Desde o início do ano, a maior varejista de moda do Brasil, a Lojas Renner, anunciou o lançamento de seu corporate venture capital, o RX Ventures, para investir como minoritária em startups, e a aquisição completa de uma startup de logística, a Uello. Lançou sua primeira coleção desenvolvida a partir de modelagem 3D, que substitui uma parte do processo feito manualmente. E realizou um desfile no ambiente virtual, sem modelos: os convidados utilizaram óculos de realidade virtual para assistir as peças de roupa desfilarem, um formato inédito no país.

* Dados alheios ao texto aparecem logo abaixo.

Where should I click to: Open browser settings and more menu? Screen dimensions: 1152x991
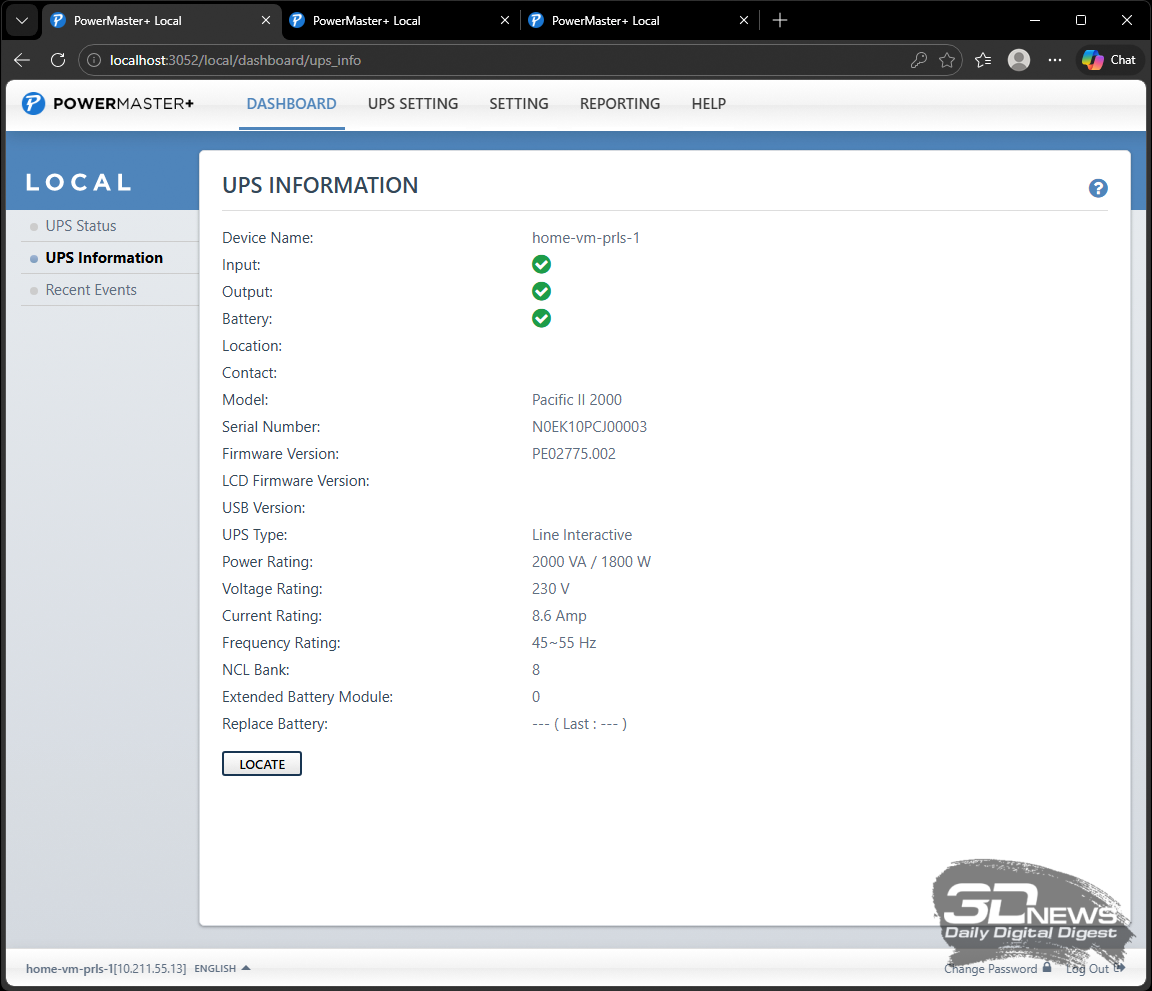tap(1055, 60)
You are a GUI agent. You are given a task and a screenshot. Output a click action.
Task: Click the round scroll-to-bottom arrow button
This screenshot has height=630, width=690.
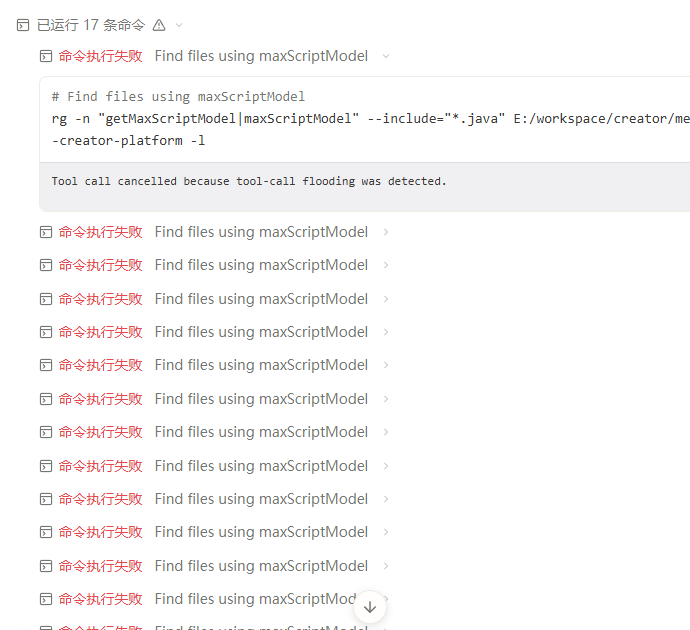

Depois, lançou uma coleção desenvolvida totalmente de forma digital, com 10 modelos de peças, entre moletons, calças, camisas e bermudas, inspiradas no PlayStation5, com o objetivo de atrair o público gamer. No ano passado, a empresa começou a testar o metaverso, lançando uma simulação de loja dentro do game Fortnite, e vem realizando alguns treinamentos com funcionários no ambiente virtual.
“Quem sabe no futuro, a gente possa ter peças digitais no metaverso? Já tem marcas vendendo NFTs”, antecipa Fabio Adegas Faccio, diretor-presidente da Renner. Em entrevista ao Draft, ele ressalta o pioneirismo da marca em diferentes searas e faz um panorama completo de como a empresa cuida da inovação – em processos, produtos, matérias-primas, sustentabilidade, investimentos em infraestrutura e nos métodos de trabalho (a empresa usa a metodologia ágil).
A varejista, fundada em 1965 como loja de departamentos, foi a primeira empresa de varejo a oferecer um cartão de crédito aos consumidores, em 1973. Mais tarde, passou por uma reestruturação, nos anos 1990, para se tornar especialista em moda. E implantou um painel eletrônico, batizado de “encantômetro”, na saída de cada loja com os botões “muito satisfeito”, “satisfeito” e “insatisfeito”, materializando seu propósito.
“Desde a criação da empresa, o nosso propósito é encantar, e encantar é superar expectativas. Para superar expectativas precisamos inovar sempre”
Na prática, para a Renner o encantamento significa a melhoria contínua da experiência do cliente, o que atualmente se traduz em reduzir o tempo de espera nas filas, garantir que o cliente consiga o tamanho da roupa que precisa, que as entregas do e-commerce sejam feitas em até dois dias, e que as peças transmitam moda e sejam mais sustentáveis. Além de melhorar a experiência do cliente interno – as equipes de funcionários.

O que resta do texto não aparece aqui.